We found that phenytoin, levetiracetam, and phenobarbital were the most commonly used prophylactic ASM. Drug preferences varied significantly by country and region. South American countries favored phenytoin, whereas levetiracetam was preferred over phenytoin in Asia, particularly in China and Singapore. This trend mirrors that observed in Europe [25]. The incidence of EPTS was lower in Latin America than in Asia, potentially due to differences in the proportion of prophylactic ASM use and medication choices, such as the higher prevalence of phenobarbital use in some Asian countries. Future studies should conduct more detailed analyses to further explore these factors across different sites.

Phenytoin has traditionally been the mainstay in pediatric patients for preventing EPTS [13, 26]. However, its status as a first‐line ASM has diminished due to its adverse effects compared to levetiracetam [27, 28, 29]. A retrospective analysis also revealed that early use of levetiracetam was more beneficial in reducing the risk of EPTS in children compared to phenytoin [30, 31]. In our analysis of three ASMs, we evaluated potential confounding factors, including age, GCS score, and injury type. For children aged 4 years or younger, there appears to be an association between age and EPTS. However, the lack of statistical significance in the adjusted model suggests that age may not be a primary factor.

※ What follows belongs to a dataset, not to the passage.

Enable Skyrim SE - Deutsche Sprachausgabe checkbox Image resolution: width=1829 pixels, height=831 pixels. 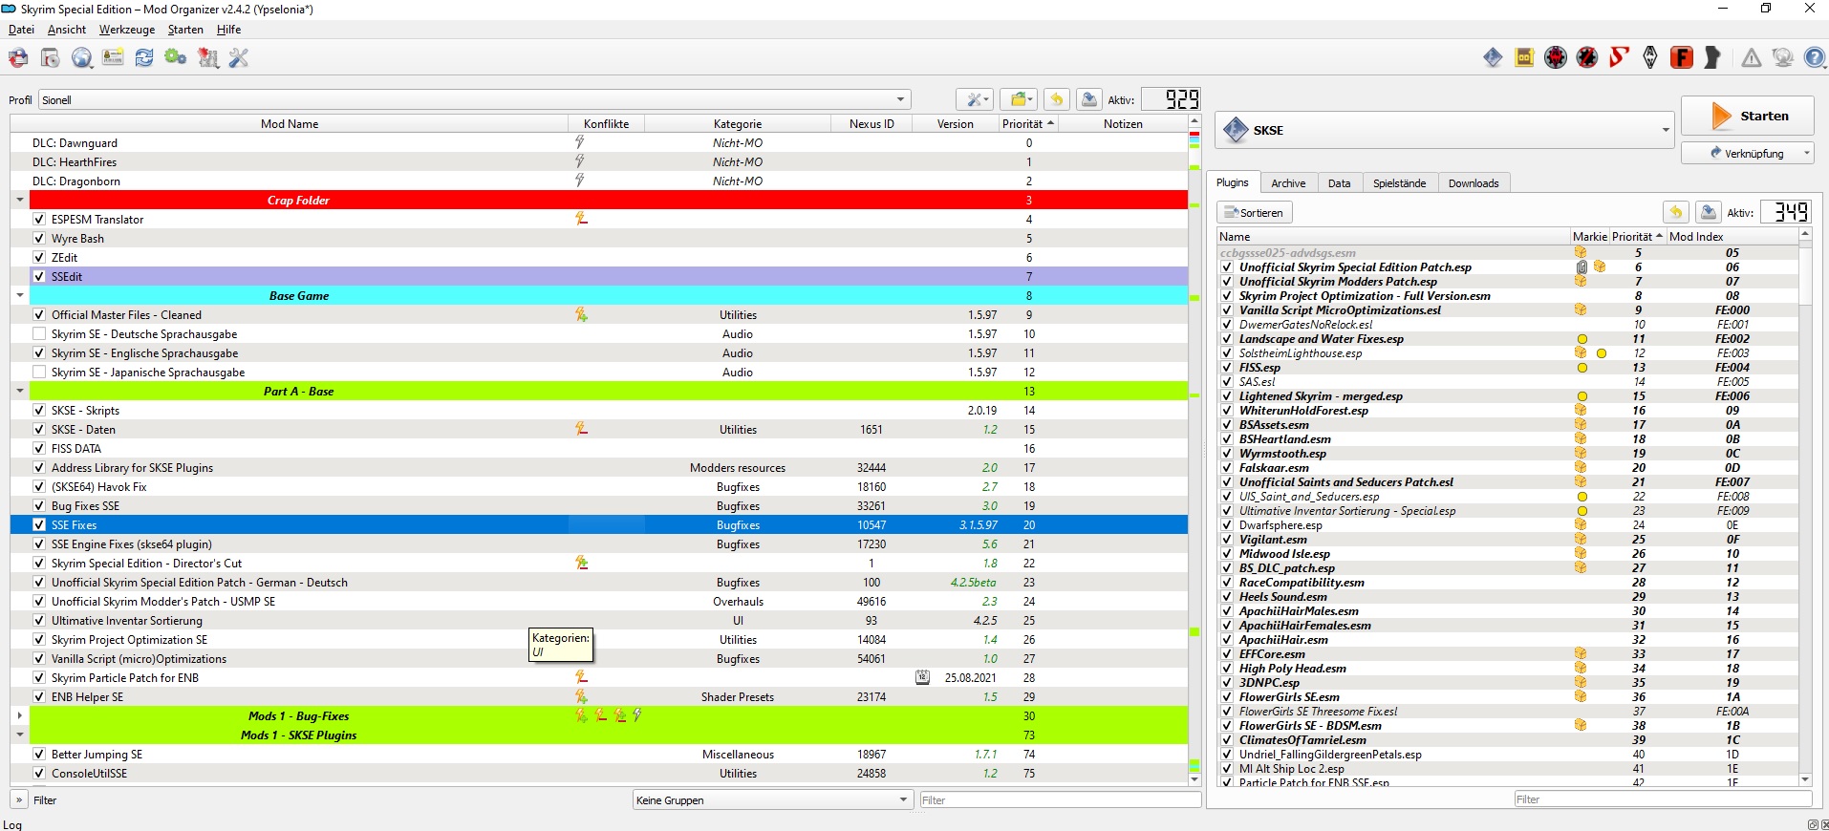[x=39, y=334]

The differences in our study results compared to previous studies may be attributed to several factors. Variations in patient demographics, including sample size, age distribution, and injury mechanisms, as well as variations in dosing and timing of medication administration, can significantly influence treatment outcomes and drug efficacy [31]. Additionally, healthcare practitioners' familiarity with the necessary dosing and ability to manage these medications effectively can also impact clinical effectiveness. Interestingly, we found that a higher proportion of male patients received prophylactic treatment compared to female patients. This may be due to lower GCS scores in male children (7.9 vs. 8.1 for females) and prior research indicating that males have a higher risk of PTS, which may influence clinicians' prescribing practices [32]. Future studies should explore how different drug characteristics, such as dosing schedules and administration timing, interact with patient profiles to enhance clinical treatment strategies.

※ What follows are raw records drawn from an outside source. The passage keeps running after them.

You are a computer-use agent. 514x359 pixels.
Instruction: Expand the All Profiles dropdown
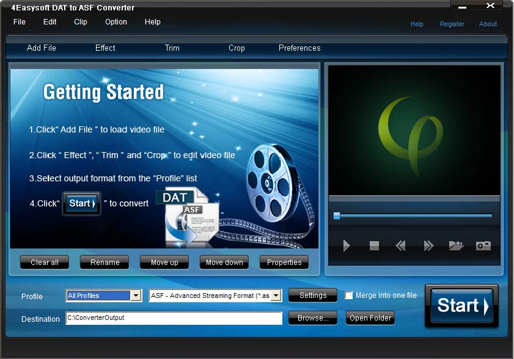(x=137, y=296)
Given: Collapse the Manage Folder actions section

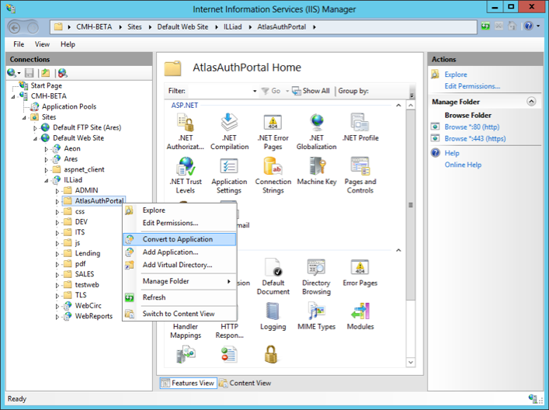Looking at the screenshot, I should pos(531,102).
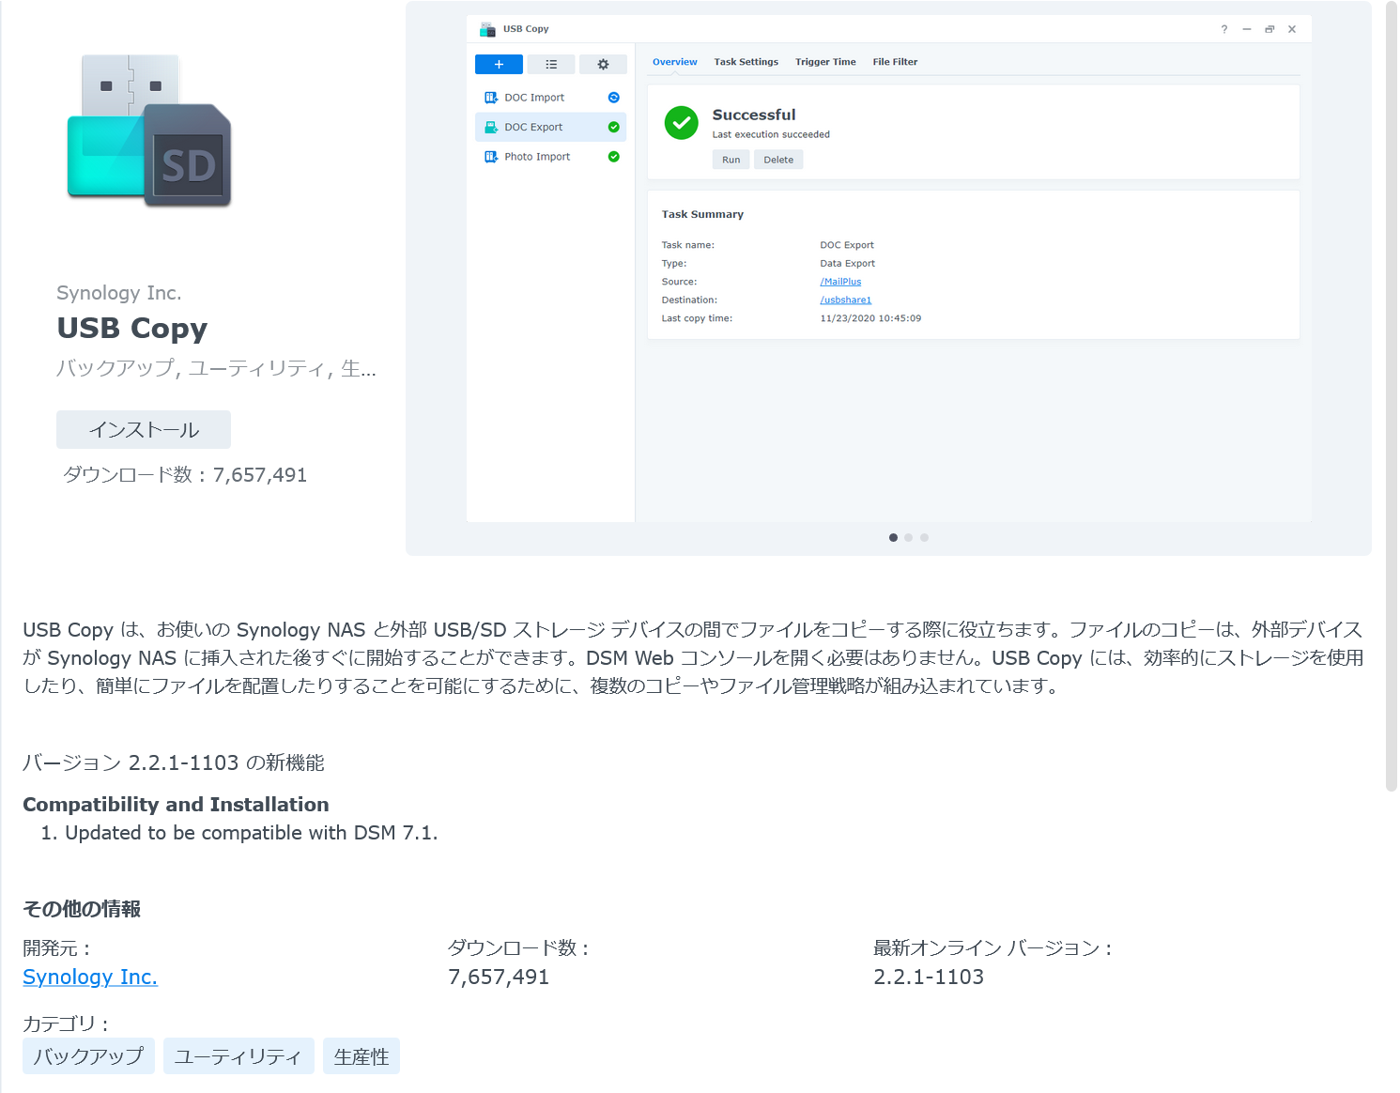Switch to the Task Settings tab
This screenshot has width=1400, height=1093.
tap(746, 61)
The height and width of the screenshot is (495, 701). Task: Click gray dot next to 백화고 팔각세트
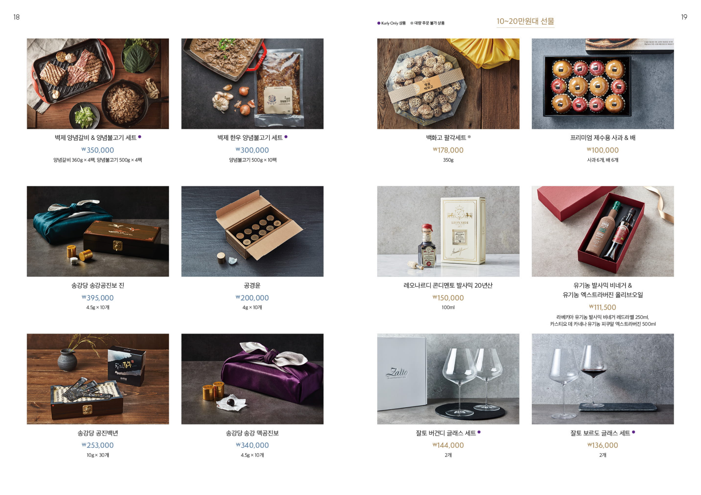469,137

Our current study has several limitations. First, not all patients underwent continuous EEG monitoring, resulting in diagnoses primarily relying on observable clinical seizures. This methodology could have potentially underestimated the presence of subclinical seizures in the findings. Moreover, the lack of defined professional, centralized protocol for EEG data analysis may have introduced variability in interpretation across centers. Second, this study utilized a retrospective database design with non‐randomized treatment allocation. One limitation was the lack of detailed records regarding the prescribed ASM, including dosage, administration route, drug levels, and daily seizure frequency. For example, some patients may not have reached optimal drug levels on the first day of treatment but still experienced seizures. This highlights the potential challenges in interpreting the efficacy of prophylactic treatment in the absence of established therapeutic dosing or drug levels. Third, the study did not differentiate specific seizure types; given the varying ASM efficacy across seizure types, comparisons among the three drugs are limited. Fourth, regional heterogeneity in patient characteristics and ASM usage constitutes a limitation: PACCMAN (primarily Asia) featured higher proportions of patients, which may constrain extrapolation to other areas. Finally, since we performed an observational study, we were unable to establish causality. Future research should include more diverse cohorts, detailed ASM records (e.g., dosage, levels, and adverse events), standardized EEG monitoring with expert interpretation, and seizure type differentiation to better inform prophylactic ASM decisions and enhance generalizability.

4. Materials and Methods

4.1. Study Setting, Design, and Ethics

We performed a retrospective analysis of a multicenter observational TBI research database that had been previously established by two major PICU networks—the Pediatric Acute and Critical Care Medicine Asian Network (PACCMAN) and the Red Colaborativa Pediátrica de Latinoamérica (LARed Network), from January 2014 to December 2022 in tertiary care hospitals across 15 countries. In January 2021, LARed officially joined the research. The countries included those from Asia (Chinese Mainland and Hong Kong, Malaysia, Singapore, Pakistan, Japan, Saudi Arabia, and Thailand), Latin America (Mexico, Costa Rica, Colombia, Peru, Bolivia, Paraguay, and Argentina), and Europe (Spain). Sites were eligible to participate if they had a neurosurgical service on site.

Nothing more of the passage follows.